Boy: Do you have a map?
Girl: No.
Boy: Because I keep getting lost in your eyes.

Boy: Do you have something stuck in your eyes?
Girl: No.
Boy: It's your eyes sparkling.

Boy: Did it hurt?
Girl: Did what hurt?
Boy: When you fell from Heaven and landed in my heart.

I know you've fallen for double-decker cheesy. You probably married him. And now Mr. Cheese Whiz continues to tell you romantic one-liners and believing him has placed you in a pile of laundry, with a handful of kids. You should have been like the young women and texted him a big: No. Thank. You. But maybe you're like me, and you're crazy about your kids (not so much the laundry part), and you wouldn't have your life be any other way, cheese and all.

p.s.--Here's the pickup line mi Amor used on me while we were stocking denim at the Gap. (We worked together.)

Boy: Do you have Captain Crunch cereal?
Girl: Yes. (I really didn't.)
Boy: Can I come over and eat some?
Girl: (Heart melting like butter in a microwave) Yes. Yes. Yes. (I only said it once.)

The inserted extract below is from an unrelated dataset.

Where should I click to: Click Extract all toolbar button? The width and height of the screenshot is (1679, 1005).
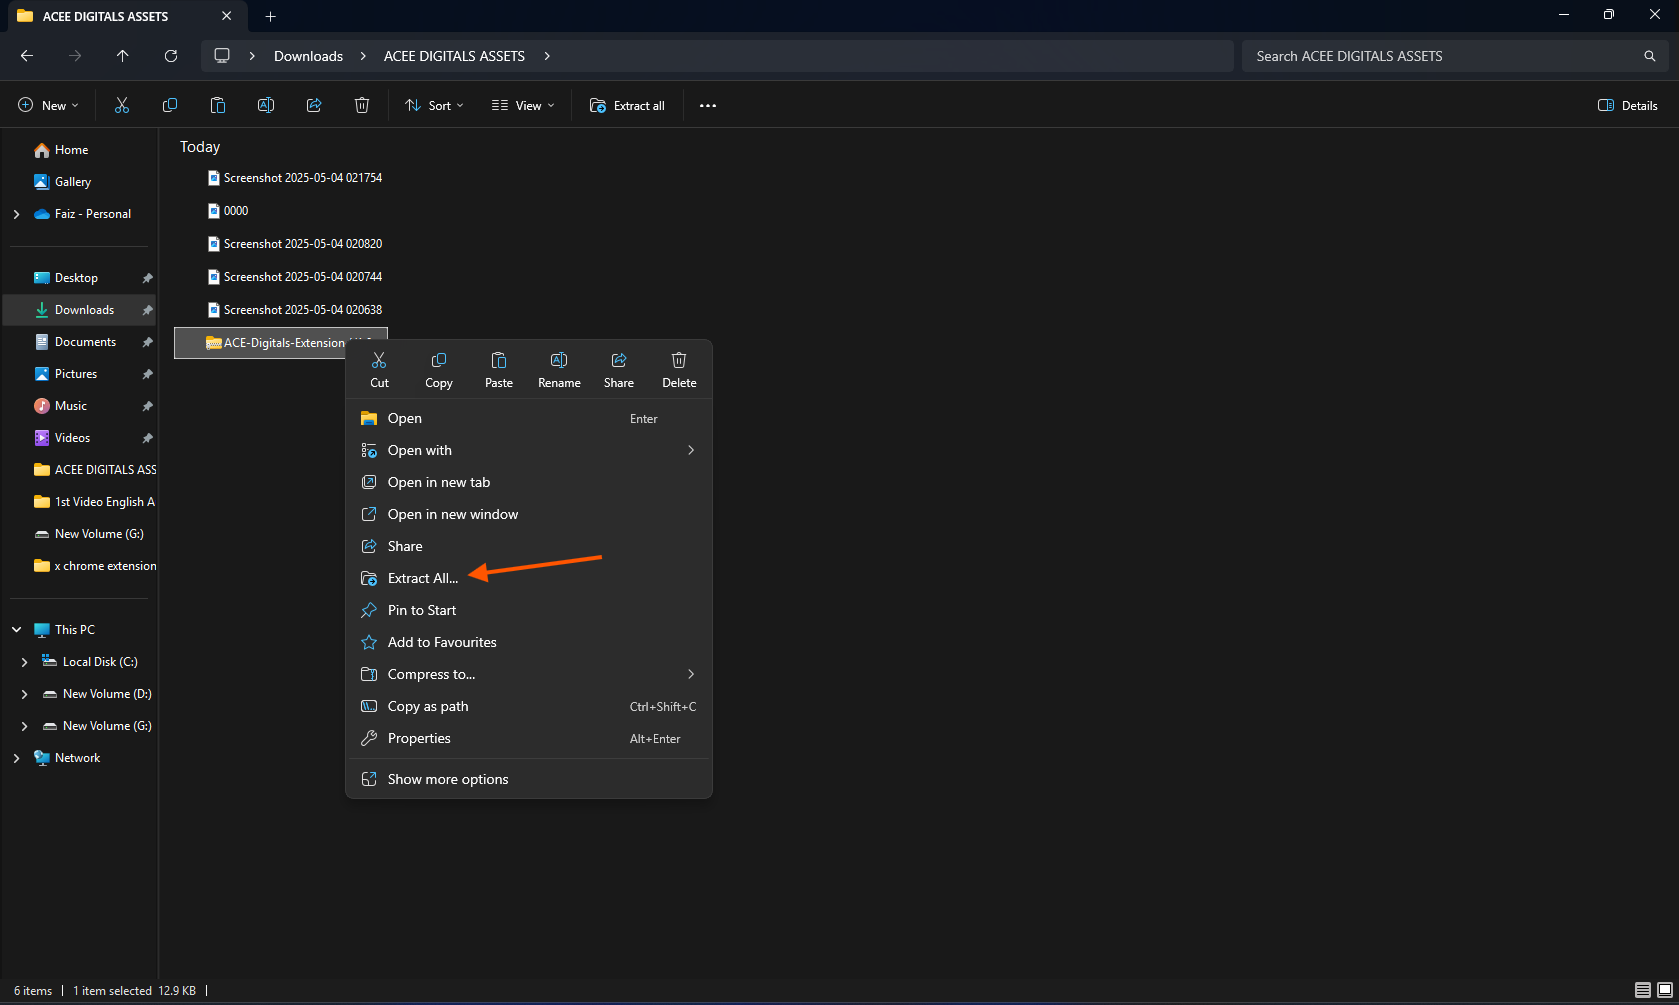[627, 106]
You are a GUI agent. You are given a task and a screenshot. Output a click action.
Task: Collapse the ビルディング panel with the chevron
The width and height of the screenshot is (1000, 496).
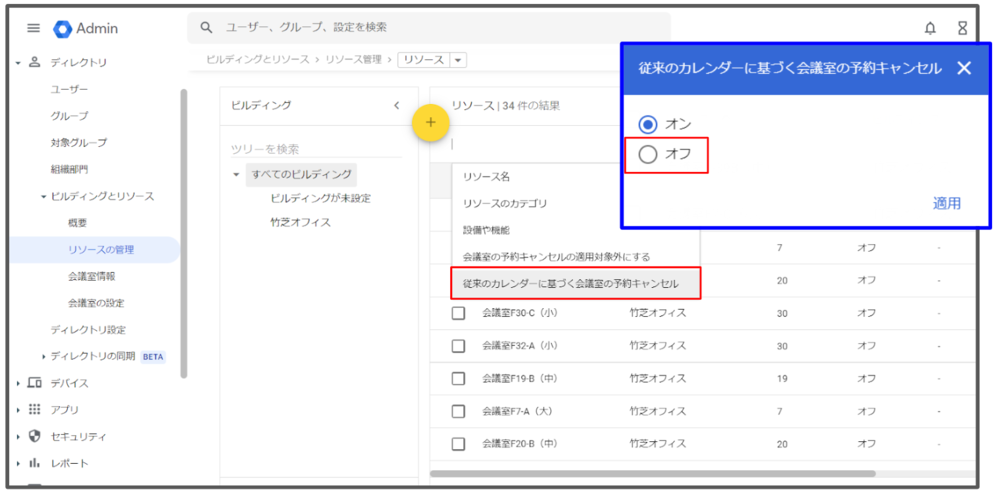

p.p.s--I text mi Amor cheesy pickup lines almost daily. "Your moves are so smooth," was my latest and greatest. It keeps things spicy and extra cheesy!

Monday, May 4, 2009

Parenting 101

I'm not proud of this picture.  We've gotten into some bad habits, but I'm not going to feel guilty.  I'll do better tomorrow.  There's a lightsaber close by.  We'll have a dual as soon as I'm through making clips.  I'll be Darth Vader and he'll be Yoda.  I'll let him win.  I make a good Darth.  I've got his breathing down pat.

p.s.--I'm listening to "Lucky" by Jason Mraz.  I'm on my 10th listen. What a happy song!

Sunday, May 3, 2009


I tucked my worries away and opted for a carefree day. I let the kids stay home from school, so we could be like Prince and party like it was 1999. (Remember Y2K? I worried.) We skipped to the car, rolled down the windows, and pumped-up the music. We sang along to "Killer Queen" and let our hands ride wind roller coasters all the way to the M-A-L-L. That's right, I said the mall. Never mind that I only had 40 bucks to last me until next Friday, we were going to lunch!

I told my homies, "Don't order sodas because we're running low on cash."

"Okay," They said.

"And don't eat the bread from the free sample plate. Germs."


"You're sharing sandwiches and don't order the kids' meal, even if the kids in front of you are ordering kids' meals. They have more money, and you should have asked Heavenly Father for a rich mom."

"We like you, Mom," They said.

My lunch rules were ruining their cheery moods. I could tell because their shoulders were slumping and their eyes were drooping like Eeyore's from Winnie the Pooh. "Let it go, psycho." I thought to myself. I relaxed and let them share a soda. My friend joined us too and that made lunch taste even better.

I had $15.00 left, and I felt like blowing it all. We'd just live on dehydrated carrots and potato buds until payday. Who needs meat anyway, especially ground beef. It's disgusting. I said to the kids, "Let's buy flowers for May Day and sparkle balls." (The balls are the latest rage in Gilbert, AZ.) On we went to Walgreen's and Fresh and Easy, spending all but fifteen cents.

I was fine with the empty rattle the two coins were making in my wallet. But on our way home, the car's check engine light started blinking. I cringed at the thought of paying for a car repair. Maybe the mechanics have little girls. Maybe they would take Jean Kate hair clips in exchange for the car repair. Maybe they would take sparkle balls, roses, and a half eaten sandwich too. I closed my eyes and took a deep breath. I reached for the stereo's volume and notched it up to loud. We rolled down the widows and sang along with Bob Marley's "Three Little Birds:"

Don't worry about a thing, cause every little thing gonna be alright.
Singin: Don't worry about a thing, cause every little thing gonna be alright!

So true, Bob. We're going to be just fine, even if we have to ride the bus tomorrow.

Saturday, May 2, 2009



Equals Popcorn that is better than your local movie theater's popcorn. Seriously.

I have to thank Stephanie for introducing us to such a wonderful treat!

p.s.--Don't forget the salt and butter.
p.s.s--The coconut oil is the secret ingredient. You can buy it at my favorite store, Wal-Mart (it's not really my favorite). This is an indulgent snack, but calories or fat grams don't count on Fast Sunday.